Tuesday, 13 May 2014

Alexander Pope’s:The Rape of the Lock



Alexander Pope’s:The Rape of the Lock



It is a mock-heroic narrative poem written by Alexander Popefirst published anonymously in 1712 in two cantos but then revised, expanded and reissued under Pope's name in  1714, in a much-expanded 5-canto version (794 lines).

  The poem satirizes a trivial incident  by comparing it to the epic world of the gods. It was based on an incident recounted by Pope's friend, John Caryll. Arabella Fermor and her suitor, Lord Petre, were both from aristocratic Catholic families at a period in England when Catholicism was legally proscribed. Petre, lusting after Arabella, had cut off a lock of her hair without permission, and the consequent argument had created a breach between the two families. Pope wrote the poem at the request of friends in an attempt to "comically merge the two." He utilized the character Belinda to represent Arabella and introduced an entire system of "sylphs," or guardian spirits of virgins, a parodic version of the gods and goddesses of conventional epic.

             Pope’s poem mocks the traditions of classical epics: the rape of Helen of Troy becomes here the theft of a lock of hair; the gods become minute sylphs; Aeneas’ voyage up the Tiber becomes Belinda’s voyage up the Thames, and the description of Achilles’ shield becomes one of Belinda’s petticoats. He also uses the epic style of invocations, lamentations, exclamations and similes. Although the poem is extremely funny at times, Pope always keeps a sense that beauty is fragile, and that the loss of a lock of hair touches Belinda deeply. As his introductory letter makes clear, women in that period were essentially supposed to be decorative rather than rational, and the loss of beauty was a serious matter.

The humour of the poem comes from the tempest in a teapot of vanity being couched within the elaborate, formal verbal structure of an epic poem. When the Baron, for example, goes to snip the lock of hair, Pope says,
The Peer now spreads the glittering Forfex wide,
T' inclose the Lock; now joins it, to divide.
Ev'n then, before the fatal Engine clos'd,
A wretched Sylph too fondly interpos'd;
Fate urged the Sheers, and cut the Sylph in twain,
(But Airy Substance soon unites again)
The meeting Points the sacred Hair dissever
From the fair Head, for ever and for ever!
— Canto III
Using epic battle imagery to describe a small pair of ladies' scissors satirizes the ridiculous nature of the whole situation.

The Selection from Canto 11 p
The sun rises with all its splendor in the sky and throws its crimson radiance over the ocean. But Belinda, who competed in brightness with the sun, came out of her house with even greater light getting o a boat, sailed upon the surface of the silver-bright water of the river Thames. Beautiful ladies and finely dressed young gentlemen glittered around her. But the eyes of every one were fixed on her only. She wore a glittering cross on her bosom.

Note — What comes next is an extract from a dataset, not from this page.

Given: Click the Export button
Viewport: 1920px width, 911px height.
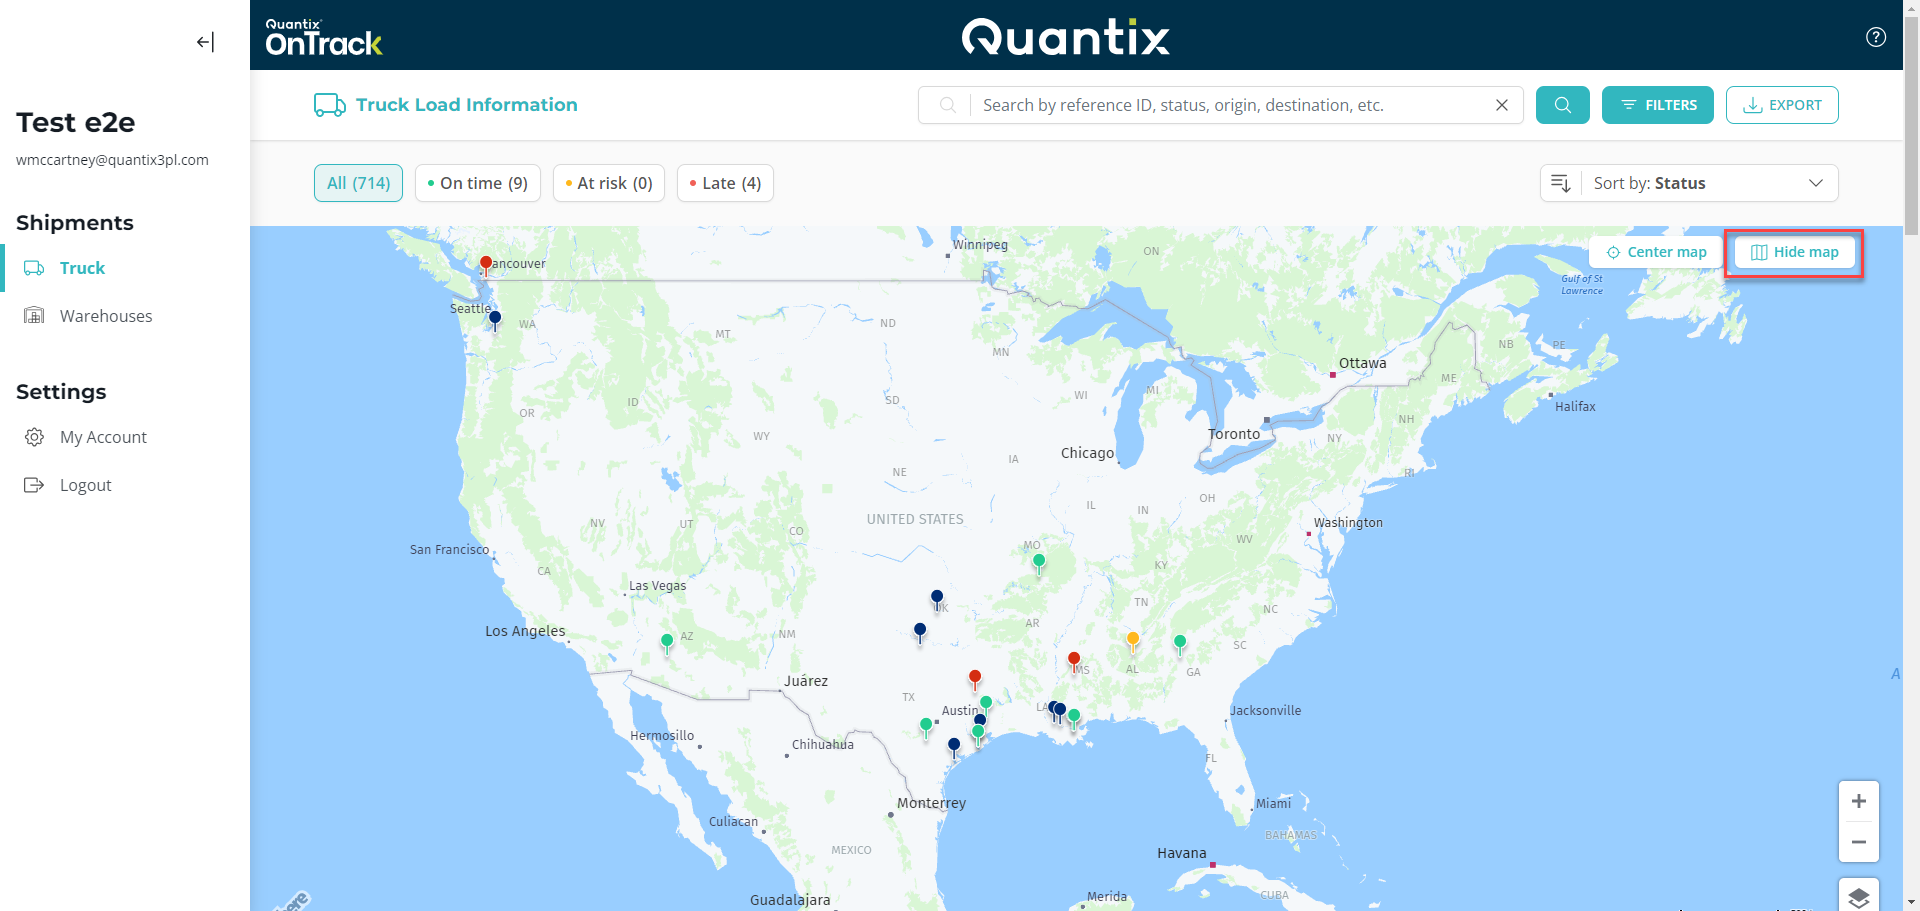Looking at the screenshot, I should (1782, 105).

Even Jews and others who do not believe in the divine quality of Christ would have worshiped that cross because of the beautiful breast on which it shown. Her bright glances were a proof of her alert mind which was as quick as her eyes and unstable as her glances.

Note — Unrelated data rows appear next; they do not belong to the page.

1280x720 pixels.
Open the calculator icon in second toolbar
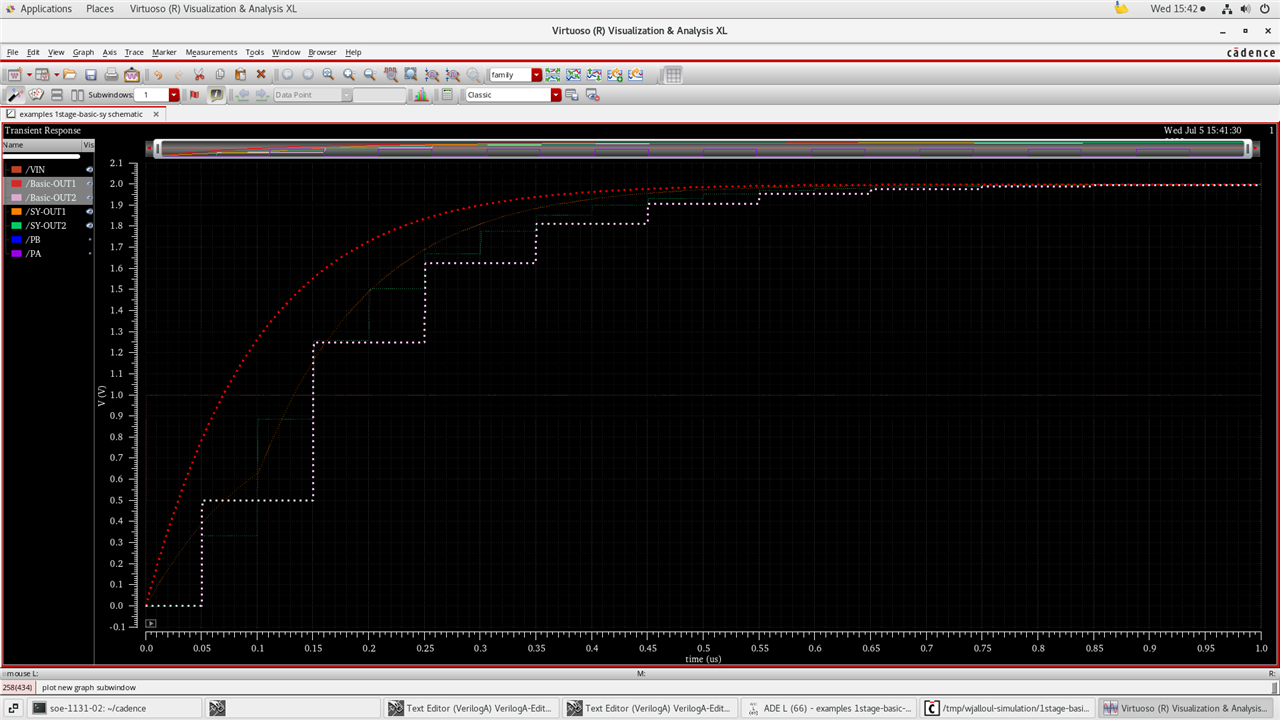[x=447, y=95]
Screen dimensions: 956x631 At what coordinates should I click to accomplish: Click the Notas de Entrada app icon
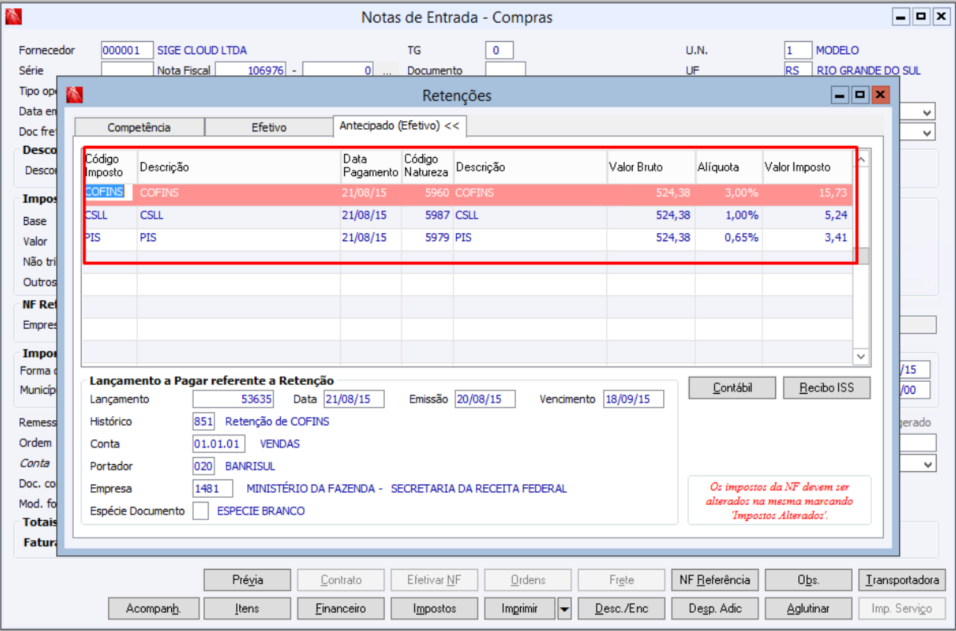pos(13,17)
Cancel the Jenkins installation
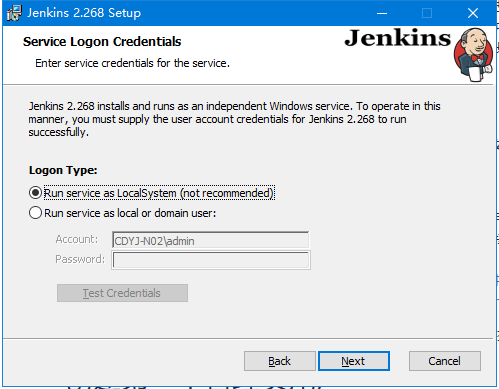The height and width of the screenshot is (389, 499). pyautogui.click(x=445, y=361)
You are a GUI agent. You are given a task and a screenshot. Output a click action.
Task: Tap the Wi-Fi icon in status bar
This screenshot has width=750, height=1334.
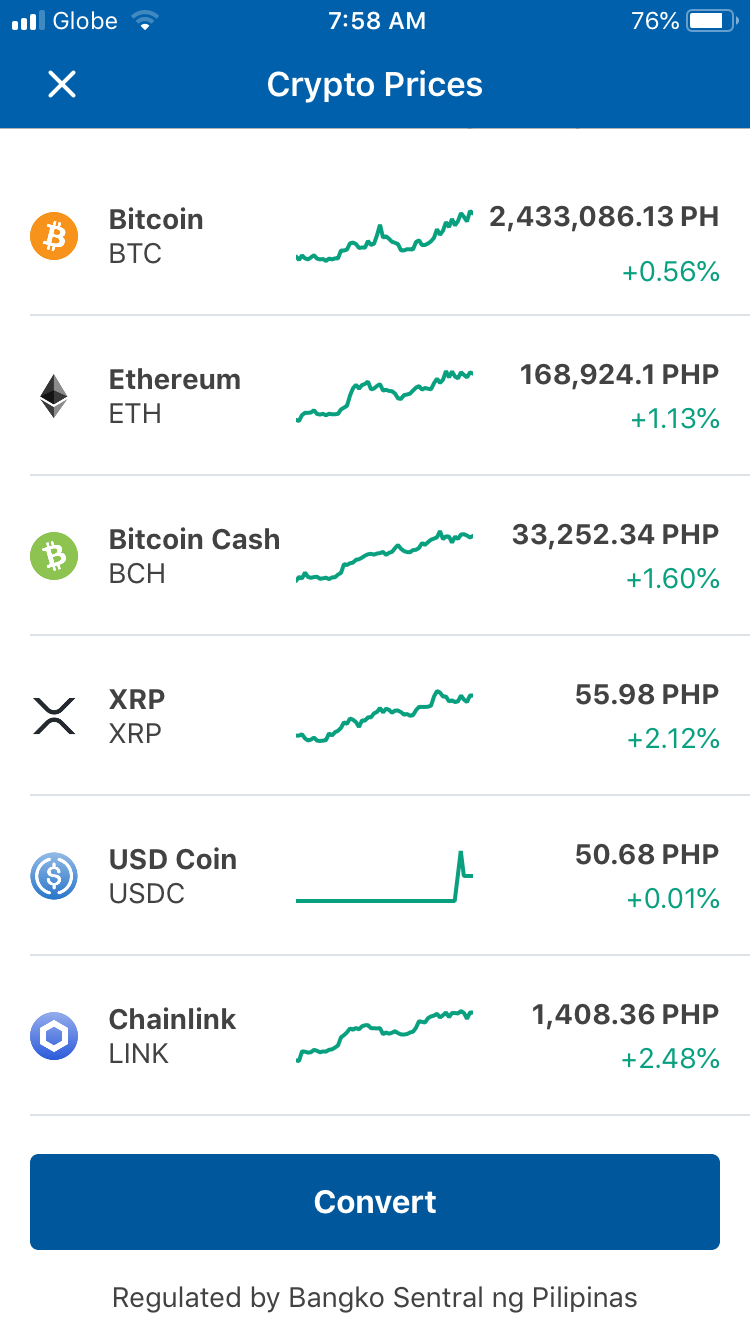tap(146, 21)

She gave her smiles to everybody but showed no special inclination towards anyone. Even when she rejected the advances of a man, she did so in an inoffensive manner. Those who looked at her were dazzled by her beauty. If beautiful young girls have any faults to hide, her grace, her sweetness and modesty would have hidden the faults of Belinda. If any feminine follies had fallen to Belinda, you would have ignored them all simply by seeing her beauty and  sweetness.

The beautiful Belinda possessed two locks of hair which hung gracefully in equal curl and which wrecked the peace of men's minds who saw them. It seemed that these locks with their bright ringlets had entered into an agreement with each other to embellish her smooth and ivory-white neck. Men who looked at her would have been captured by, and kept as prisoners in the maze of Belinda's hair, and even men with very strong hearts would have fallen victims to the charm of her delicate hair. We catch birds with traps in which we use horse-hair; similarly, we catch fish with fishing lines in which we use horse-hair of which the fish are not in the least suspicious. Likewise, men who belong to the sovereign class of earthly beings are caught in the trap of women's fair curls. A beautiful woman can attract man with a single hair.

The adventurous Baron admired the bright locks of Belinda. He looked at those locks; he longed for them, and was filled with ambition to possess that treasure. Having determined to carry out his purpose, he tried to think of some device that he could use to rob Belinda of her locks, and he was ready to use fraud in order to do that. When the efforts of the lover have been rewarded with success, few people ask whether he won his object by means of fraud or force.